第1章  【流川楓】 君に出会ったその日から




「パパ、もう帰ろ」


夕陽を背に、もみじが笑う。


「ママにあいたい」


泣いてる顔もかわいいが、やっぱりコイツは笑っている方がいい。


「ママにごめんなさいする」

「そーか」


もう少しだけ娘と二人きりの時間を過ごしたい気もするが、加州はきっと今も半泣きでもみじを探しているだろう。

小さな体を地面に下ろし、手をつなぐ。


「そういや、さっきから気になっていたんだが」
「うん?」
「その風船どうした?」

ピンク色をしたハート形の風船。
家にはこんなもの無かったはずだ。

「ブランコのところでもらったの」
「もらった? 誰に」
「知らないおじさん」
「あんだと?」

無邪気な娘とは対照的に、流川の表情が変わる。

「どんなおっさんだ?」
「あのねー、がいじんで、ちっちゃくて、でもパパにそっくりだった」
「オレに?」
「うん。
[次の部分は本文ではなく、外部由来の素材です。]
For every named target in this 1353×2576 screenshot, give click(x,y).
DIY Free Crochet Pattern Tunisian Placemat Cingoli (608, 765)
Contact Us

黒い髪の毛で、目がつりあがってた」
「・・・・・・・・・」

娘が自分に持っているイメージはそんなもんなんだろうか。
心臓に毛が生えていると言われる流川だが、さすがにショックだった。

そもそも、外人で小さいなんて、オレと真逆じゃねーか。

そんな不満を隠せない。


「いーか。知らねーヤツからモノをもらうんじゃねー」

「なんで?」

「おめーは可愛いから、さらわれるかもしれねーだろ」

「さらわれる?」

ギロリと横目で睨んでくる父親を見て、もみじは小さな手を頬に当てて考えこんだ。
それは加州が見せる仕草にそっくりで、いっそう可愛くて仕方がなくなる。

流川が表情に乏しいせいで、それがまったく周囲には伝わらないのが難点だが・・・


「分かったのか?」

「でも、優しいおじさんだったよ」

「そう見えるだけで、実際はそうじゃねーかもしれない」


“分かったな?”と無言のプレッシャーをかけてくる父に、もみじは納得いかないながらも頷いた。